Heilkraft wächst im Garten

Wenn Sie nach einem Weg suchen, Ihren Geist, Ihren Körper und Ihre Seele zu heilen, suchen Sie nicht weiter als in Ihrem eigenen Garten. Es ist seit langem bekannt, dass Gartenarbeit zahlreiche Vorteile für die geistige und körperliche Gesundheit hat. Studien haben gezeigt, dass der Aufenthalt in der Natur helfen kann, Stress abzubauen, Ängste abzubauen und die Stimmung zu verbessern. Der Aufenthalt im Freien wurde auch mit niedrigeren Depressions- und Sterblichkeitsraten in Verbindung gebracht. Und was könnte therapeutischer sein, als sich die Hände schmutzig zu machen und sein eigenes Essen anzubauen? Also legen Sie los und beginnen Sie mit dem Garten, den Sie sich schon immer gewünscht haben. Ihr Körper wird es Ihnen danken!

Es braucht nicht viel, um einen heilenden Garten anzulegen. Russ Wolters sammelte gebrauchte Töpfe, Aufhänger und Setzlinge, um seine zu starten. Doreen G. HowardDoreen G. Howard

Für Gärtner ist es selbstverständlich, dass sie pflanzen, rechen, Unkraut jäten und totköpfen können. Doch als ihnen plötzlich gesundheitliche Probleme das Stehen nehmen, steht ihre Welt Kopf.

So erging es meinem 59-jährigen Cousin Russ Wolters aus Mundelein, Illinois. Gicht, Infektionen und eine gebrochene Hüfte zwangen ihn in den letzten sechs Monaten in einen Rollstuhl, während Ärzte seine Probleme in Vorbereitung auf ein Hüftimplantat behandeln.



Diese plötzliche und kolossale Veränderung würde ihn nicht von der Gartenarbeit abhalten. Er hat sein Leben damit verbracht, Pfirsiche, Äpfel, Kirschen, Weintrauben und eine große Auswahl an Gemüse und Blumen anzubauen. Gartenarbeit ist ein großer Teil von Russ. Er sammelte Behälter, Gallonen-Milchkrüge und Blumenampeln, um auf seinem Deck einen Gemüse- und Blumengarten anzulegen.

Russ fing klein an mit ein paar Töpfen und Blumenampeln. Bald war sein gesamtes Deck ein Dschungel aus pflanzlicher Gelassenheit.

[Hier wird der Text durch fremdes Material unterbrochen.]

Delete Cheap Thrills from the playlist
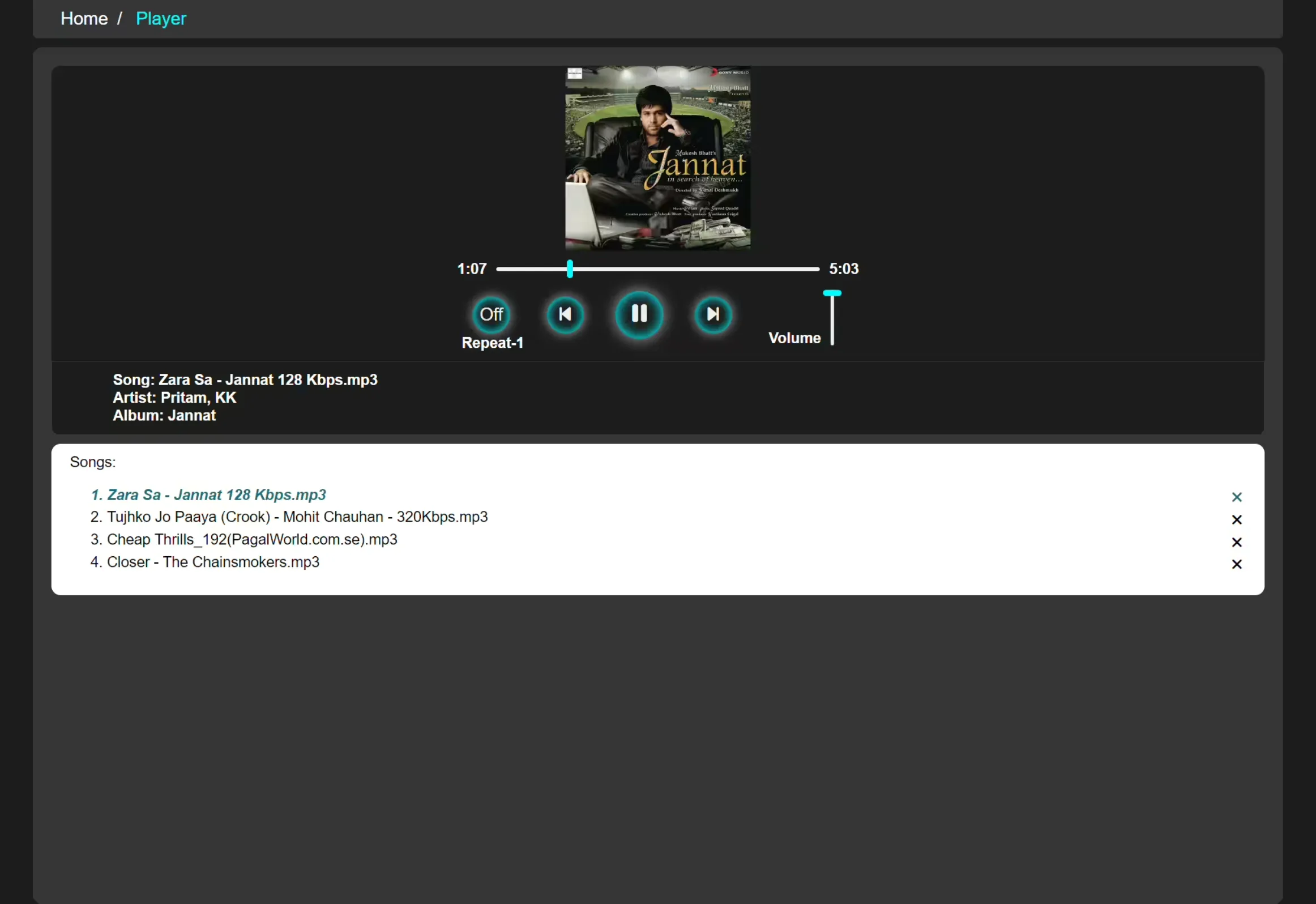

Er kann sich selbst durch die Küchentür auf die Terrasse rollen, um seine Pflanzen zu gießen und zu pflegen. Die lebendigen grünen Wände geben ihm Gelassenheit und positive Energie. Kein Wunder, dass er den größten Teil des Tages und Abends auf dem Deck zwischen seinen Pflanzen verbringt, sich bei Musik entspannt, Zeitung liest und einfach die positive, grüne Energie aufsaugt.

Der schwierigste Teil der Rollstuhlgärtnerei, sagt Russ, besteht darin, all die mit Wasser gefüllten Milchkrüge durch die Küche zum Terrassengarten zu schleppen. Kübelpflanzen, selbst solche in großen Töpfen, trinken in der Sommerhitze literweise Wasser. Er macht jedoch gute Arbeit, da seine Pflanzen groß und üppig sind und viele Tomaten, Gurken, Kürbisse und mehr produzieren. Er hat sogar eine Money (Lunaria)-Pflanze, die blüht, Petunien und Geranien.

Beachten Sie all die Milchkännchen aus Plastik? Russ füllt sie in der Küche mit Wasser und rollt sie zum Gießen an Deck. Es dauert täglich ein paar Stunden.

Geschichte der Heilgärten

Was mein Cousin Russ geschaffen hat, ist ein hervorragendes Beispiel für Heilgärten, die es seit Jahrhunderten gibt. Die Griechen bauten sie in Grünflächen ein. Mittelalterliche Mönche bauten Heilpflanzen in Klostergärten an, in denen ihre Patienten ebenso gediehen wie die Pflanzen.

In den letzten 30 Jahren hat die Gesundheitsindustrie begonnen, Heilgärten in ihre Einrichtungen zu integrieren und als Therapie für Patienten zu nutzen. Sie reichen von AIDS-Patienten bis hin zu Verbrennungsopfern, genesenden Süchtigen, Demenzpatienten, krebskranken Kindern und solchen mit dauerhaften oder vorübergehenden lebensverändernden medizinischen Problemen.

Russ Wolters entspannt sich in seinem Heilgarten, nachdem er reife Tomaten gepflückt hat.

Heilgärten sind therapeutische Zufluchtsorte, die Körper und Geist beruhigen und die Seele trösten. Das hat mein Cousin auf seiner Terrasse geschaffen, einen Ort des Trostes, der Therapie und der köstlichen Tomaten!